Day: August 10, 2020

HIV

Home HIV Test – Kits And Procedures

The FDA or Food And Drug Administration supported home HIV test kits that could be bought in any healthcare stores and online.

First, a special code number is given to the patient for identification. This is also for privacy purposes. Kits usually consist of a lancet, which is used to prick the finger, and a testing card where the blood is placed. After the blood testing, the sample will be sent to the laboratory for further analysis. Results are usually obtained a week after.

In fact, pre and post test instructions are given by the home HIV test kit manufacturers. These home kits as well are now available in several retail shops out there. Most of these kits have oral sponge for swabbing the mouth, and a lancet for pricking a finger for blood sample. Results are given in five to ten minutes after the initial test.

Home Access is FDA approved and considered as highly reliable and accurate home HIV test. The tests approved by the FDA have not found to be statistically a vital factor of accurateness and reliability of the results. The private laboratories could have examined for correctness and validity of the non-FDA approved tests; however, the FDA has rigid and methodical testing sets of rules that private laboratories might not go after.

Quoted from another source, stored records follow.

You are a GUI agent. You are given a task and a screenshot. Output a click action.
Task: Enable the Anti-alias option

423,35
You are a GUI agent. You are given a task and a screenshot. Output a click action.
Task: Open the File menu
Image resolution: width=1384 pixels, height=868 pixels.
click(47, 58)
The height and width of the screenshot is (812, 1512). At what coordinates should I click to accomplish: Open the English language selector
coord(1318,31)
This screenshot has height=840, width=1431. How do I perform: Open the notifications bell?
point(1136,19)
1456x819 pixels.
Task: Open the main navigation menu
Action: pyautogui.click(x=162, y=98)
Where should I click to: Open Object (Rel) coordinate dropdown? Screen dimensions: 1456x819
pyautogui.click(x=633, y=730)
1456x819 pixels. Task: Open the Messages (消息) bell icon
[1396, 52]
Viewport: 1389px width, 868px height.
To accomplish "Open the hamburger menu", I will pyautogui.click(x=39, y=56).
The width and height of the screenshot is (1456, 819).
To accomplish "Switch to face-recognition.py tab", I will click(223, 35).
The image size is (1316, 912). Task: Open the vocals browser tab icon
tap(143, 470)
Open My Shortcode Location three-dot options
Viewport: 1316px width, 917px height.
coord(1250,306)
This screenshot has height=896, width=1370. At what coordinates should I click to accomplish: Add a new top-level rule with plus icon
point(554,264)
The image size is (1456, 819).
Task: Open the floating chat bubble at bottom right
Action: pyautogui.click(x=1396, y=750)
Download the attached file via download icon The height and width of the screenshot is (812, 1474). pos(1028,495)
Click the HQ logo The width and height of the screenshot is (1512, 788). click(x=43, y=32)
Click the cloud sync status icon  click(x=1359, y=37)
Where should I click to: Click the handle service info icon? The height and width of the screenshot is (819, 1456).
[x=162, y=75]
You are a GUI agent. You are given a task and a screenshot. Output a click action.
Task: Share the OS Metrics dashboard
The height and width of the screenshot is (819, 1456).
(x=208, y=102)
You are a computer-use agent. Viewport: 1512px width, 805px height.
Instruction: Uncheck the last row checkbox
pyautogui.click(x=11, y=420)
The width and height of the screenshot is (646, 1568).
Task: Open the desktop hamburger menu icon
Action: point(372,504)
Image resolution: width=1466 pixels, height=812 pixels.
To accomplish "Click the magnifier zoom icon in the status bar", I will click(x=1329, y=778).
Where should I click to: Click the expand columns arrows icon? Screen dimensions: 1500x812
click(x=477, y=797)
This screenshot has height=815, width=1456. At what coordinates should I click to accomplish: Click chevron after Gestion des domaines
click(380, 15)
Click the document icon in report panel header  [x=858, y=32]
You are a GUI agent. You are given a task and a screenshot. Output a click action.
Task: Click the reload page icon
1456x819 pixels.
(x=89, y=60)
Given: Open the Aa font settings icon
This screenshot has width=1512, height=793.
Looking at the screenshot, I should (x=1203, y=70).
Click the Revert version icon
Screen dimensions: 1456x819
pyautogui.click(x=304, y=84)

Additionally, when some of these tests are improperly utilized could provide false results. This is because of the lack of training on how to correctly interpret the results. Whatever be the results of eth test, it still have a great impact on the person tested and to other people since the virus can be spread given that the patient believes he is not infected yet he is truly is.

Most of the time Home HIV test kits prices could be $40 to $70 for one test. The non-FDA approved tests could costs $20 or less, but these would not be offered in the market for a long period of time. The test products for HIV not approved by FDA are strictly monitored especially in the United States; this is done to prevent any misinterpretation of tests results. Unfortunately, lots of of these non-FDA approved manufacturers assure accuracy and confirmation of results, much to the loss of those who buy these kits without even doing the appropriate research.